Rien de tel qu’un voyage sur une frontière européenne ressuscitée par le Covid-19 pour comprendre que la marche en avant de l’UE n’est plus du tout inexorable. De Dunkerque à Mulhouse, en passant par Schengen et son musée dédié à la libre circulation des personnes et des biens, chacun des reportages publiés cette semaine par Le Temps montre combien le retour des contrôles permanents et la fermeture sine die de postes frontières aux limites de la France minent, depuis la mi-mars, l’idée d’une communauté irrémédiable entre pays souverains. Le virus, en s’attaquant à la confiance sanitaire mutuelle, a – malgré l’accueil parallèle de patients étrangers – redonné du crédit aux options nationales.

Les dirigeants des 27 Etats membres de l’Union européenne, réunis ce jeudi par visioconférence pour leur sommet de printemps, auraient donc tort de croire qu’un unique plan de relance cicatrisera la plaie économique de l’épidémie. Rappelons-le, 540 milliards d’euros ont été mis avec peine sur la table, le 9 avril, par les ministres des Finances de la zone euro.

Dépendance envers un mastodonte

Et ensuite? Le déconfinement du continent, vu l’imbrication des entreprises et de leurs «chaînes de valeur» de part et d’autre des frontières, exige d’être suivi d’un plan de redressement commun, assorti d’une liste de filières à protéger. Recherche, industrie, agriculture, finance, numérique, tourisme… Dans tous ces domaines, la bataille mondiale post-Covid-19 exigera investissements et répartitions complémentaires des tâches si l’on veut que l’avenir rime avec sécurité des approvisionnements et diminution de notre dépendance envers le mastodonte chinois.
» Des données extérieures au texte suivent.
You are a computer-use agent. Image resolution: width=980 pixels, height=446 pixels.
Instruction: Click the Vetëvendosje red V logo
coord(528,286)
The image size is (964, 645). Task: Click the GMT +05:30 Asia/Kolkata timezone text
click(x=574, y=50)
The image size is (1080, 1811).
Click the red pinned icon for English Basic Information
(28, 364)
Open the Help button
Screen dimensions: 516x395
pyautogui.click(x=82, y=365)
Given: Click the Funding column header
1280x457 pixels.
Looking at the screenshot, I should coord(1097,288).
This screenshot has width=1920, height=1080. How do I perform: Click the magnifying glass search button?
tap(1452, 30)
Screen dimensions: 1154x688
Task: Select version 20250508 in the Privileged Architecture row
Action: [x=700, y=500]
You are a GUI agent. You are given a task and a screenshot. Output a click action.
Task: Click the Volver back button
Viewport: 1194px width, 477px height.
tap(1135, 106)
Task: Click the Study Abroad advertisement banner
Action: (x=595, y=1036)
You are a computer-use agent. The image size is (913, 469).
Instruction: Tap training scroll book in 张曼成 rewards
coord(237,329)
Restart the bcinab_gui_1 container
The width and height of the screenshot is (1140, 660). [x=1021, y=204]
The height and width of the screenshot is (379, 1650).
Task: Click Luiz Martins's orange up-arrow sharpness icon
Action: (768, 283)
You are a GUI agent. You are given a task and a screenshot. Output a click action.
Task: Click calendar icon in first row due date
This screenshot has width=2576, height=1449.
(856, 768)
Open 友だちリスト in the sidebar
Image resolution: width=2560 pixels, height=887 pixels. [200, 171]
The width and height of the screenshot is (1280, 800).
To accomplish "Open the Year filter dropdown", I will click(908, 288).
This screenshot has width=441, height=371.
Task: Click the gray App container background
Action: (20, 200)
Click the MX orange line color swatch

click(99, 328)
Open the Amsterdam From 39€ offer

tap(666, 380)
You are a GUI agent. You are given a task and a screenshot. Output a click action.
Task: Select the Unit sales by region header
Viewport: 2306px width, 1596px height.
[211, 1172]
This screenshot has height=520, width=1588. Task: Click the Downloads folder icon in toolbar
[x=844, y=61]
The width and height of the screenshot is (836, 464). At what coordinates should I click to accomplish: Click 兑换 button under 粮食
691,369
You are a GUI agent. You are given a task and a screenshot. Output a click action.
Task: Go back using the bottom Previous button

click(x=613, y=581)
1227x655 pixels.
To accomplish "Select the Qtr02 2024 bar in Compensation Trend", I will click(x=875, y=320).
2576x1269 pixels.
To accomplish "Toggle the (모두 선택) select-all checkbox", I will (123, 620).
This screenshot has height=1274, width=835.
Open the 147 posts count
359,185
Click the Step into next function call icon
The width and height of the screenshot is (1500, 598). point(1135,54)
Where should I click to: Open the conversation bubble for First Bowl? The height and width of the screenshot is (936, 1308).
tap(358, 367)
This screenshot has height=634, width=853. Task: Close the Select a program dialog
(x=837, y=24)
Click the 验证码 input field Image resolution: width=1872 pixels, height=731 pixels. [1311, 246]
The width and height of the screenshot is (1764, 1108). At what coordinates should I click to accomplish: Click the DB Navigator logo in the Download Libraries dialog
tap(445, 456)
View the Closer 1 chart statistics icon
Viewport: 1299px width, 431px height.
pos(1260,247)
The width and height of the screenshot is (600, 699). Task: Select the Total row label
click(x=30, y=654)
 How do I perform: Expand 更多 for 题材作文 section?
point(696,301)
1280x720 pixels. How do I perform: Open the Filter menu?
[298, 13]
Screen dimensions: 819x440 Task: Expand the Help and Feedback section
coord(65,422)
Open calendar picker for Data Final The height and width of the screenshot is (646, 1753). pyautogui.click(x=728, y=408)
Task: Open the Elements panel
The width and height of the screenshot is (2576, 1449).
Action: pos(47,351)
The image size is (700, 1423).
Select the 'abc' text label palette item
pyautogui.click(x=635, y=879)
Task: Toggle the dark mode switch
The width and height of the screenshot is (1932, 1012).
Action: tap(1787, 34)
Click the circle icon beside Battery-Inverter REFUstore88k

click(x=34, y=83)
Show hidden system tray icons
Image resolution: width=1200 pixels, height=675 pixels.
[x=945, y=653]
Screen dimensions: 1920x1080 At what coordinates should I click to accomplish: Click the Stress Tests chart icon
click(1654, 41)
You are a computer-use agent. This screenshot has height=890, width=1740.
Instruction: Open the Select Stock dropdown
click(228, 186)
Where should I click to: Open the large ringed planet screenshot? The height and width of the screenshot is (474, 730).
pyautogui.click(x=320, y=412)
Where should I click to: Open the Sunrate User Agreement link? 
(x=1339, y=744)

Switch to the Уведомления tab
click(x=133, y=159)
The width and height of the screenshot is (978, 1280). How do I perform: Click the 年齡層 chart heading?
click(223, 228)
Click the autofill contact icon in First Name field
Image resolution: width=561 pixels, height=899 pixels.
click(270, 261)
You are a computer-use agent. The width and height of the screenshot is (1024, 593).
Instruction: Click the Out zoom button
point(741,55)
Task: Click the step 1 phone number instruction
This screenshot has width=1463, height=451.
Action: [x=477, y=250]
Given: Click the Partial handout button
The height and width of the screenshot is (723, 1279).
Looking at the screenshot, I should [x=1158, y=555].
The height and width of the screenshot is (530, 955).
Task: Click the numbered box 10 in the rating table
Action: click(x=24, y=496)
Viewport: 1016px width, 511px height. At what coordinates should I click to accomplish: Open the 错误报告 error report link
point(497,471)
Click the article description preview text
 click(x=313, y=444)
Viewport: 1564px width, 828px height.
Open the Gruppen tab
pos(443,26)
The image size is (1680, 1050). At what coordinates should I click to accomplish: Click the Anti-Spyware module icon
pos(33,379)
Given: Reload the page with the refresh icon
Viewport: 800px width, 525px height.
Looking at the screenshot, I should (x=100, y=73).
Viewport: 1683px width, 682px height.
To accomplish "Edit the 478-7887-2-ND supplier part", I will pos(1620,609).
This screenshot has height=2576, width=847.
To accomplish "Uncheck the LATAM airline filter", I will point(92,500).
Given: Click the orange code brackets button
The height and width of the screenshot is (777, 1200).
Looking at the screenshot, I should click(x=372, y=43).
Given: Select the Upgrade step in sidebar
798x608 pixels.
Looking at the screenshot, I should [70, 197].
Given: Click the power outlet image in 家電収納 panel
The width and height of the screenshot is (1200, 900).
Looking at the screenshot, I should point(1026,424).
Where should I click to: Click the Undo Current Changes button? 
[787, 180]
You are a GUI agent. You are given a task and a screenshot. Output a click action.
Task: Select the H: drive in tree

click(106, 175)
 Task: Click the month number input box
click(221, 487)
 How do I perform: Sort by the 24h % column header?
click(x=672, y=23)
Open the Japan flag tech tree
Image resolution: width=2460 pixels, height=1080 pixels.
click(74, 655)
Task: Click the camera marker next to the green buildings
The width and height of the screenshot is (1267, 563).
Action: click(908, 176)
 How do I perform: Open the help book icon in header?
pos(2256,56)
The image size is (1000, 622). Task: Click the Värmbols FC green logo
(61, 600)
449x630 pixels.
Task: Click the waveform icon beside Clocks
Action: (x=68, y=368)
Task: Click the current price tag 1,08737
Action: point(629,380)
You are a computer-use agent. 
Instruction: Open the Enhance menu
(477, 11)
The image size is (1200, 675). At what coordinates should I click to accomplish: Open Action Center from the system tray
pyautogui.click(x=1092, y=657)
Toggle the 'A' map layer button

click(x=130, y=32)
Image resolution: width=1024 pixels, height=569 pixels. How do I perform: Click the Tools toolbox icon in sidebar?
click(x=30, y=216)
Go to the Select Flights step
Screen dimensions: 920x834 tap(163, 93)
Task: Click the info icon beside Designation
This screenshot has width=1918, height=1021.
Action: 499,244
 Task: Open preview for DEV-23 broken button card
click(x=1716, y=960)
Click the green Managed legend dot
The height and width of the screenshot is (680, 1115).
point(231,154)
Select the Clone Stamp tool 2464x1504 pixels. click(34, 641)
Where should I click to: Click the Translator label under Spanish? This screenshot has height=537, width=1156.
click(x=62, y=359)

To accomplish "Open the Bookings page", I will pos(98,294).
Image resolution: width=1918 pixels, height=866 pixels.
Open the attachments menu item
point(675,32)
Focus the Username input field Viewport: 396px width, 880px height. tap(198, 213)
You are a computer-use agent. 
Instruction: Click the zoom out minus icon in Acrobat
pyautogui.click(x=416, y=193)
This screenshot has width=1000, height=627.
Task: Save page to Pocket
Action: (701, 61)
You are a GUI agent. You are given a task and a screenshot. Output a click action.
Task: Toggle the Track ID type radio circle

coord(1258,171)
Un nom circule pour un tel projet: «European Recovery Fund» ou Fonds de reconstruction européenne. Un montant circule aussi: plus de 1500 milliards d’euros pour cette future institution financée par l’emprunt, dont la gouvernance est évidemment le point qui fâche. L’enjeu historique exige de le concrétiser, pour que l’Union européenne et son marché unique retrouvent un socle plus solide que la seule liberté de commercer. La Suisse comme la Norvège, deux pays tiers dont les économies sont solidement arrimées à l’UE, ont aussi intérêt à voir se matérialiser un tel projet. Les frontières de l’Union, dans l’épreuve, doivent être celles d’un avenir et d’opportunités partagés pour les Européens.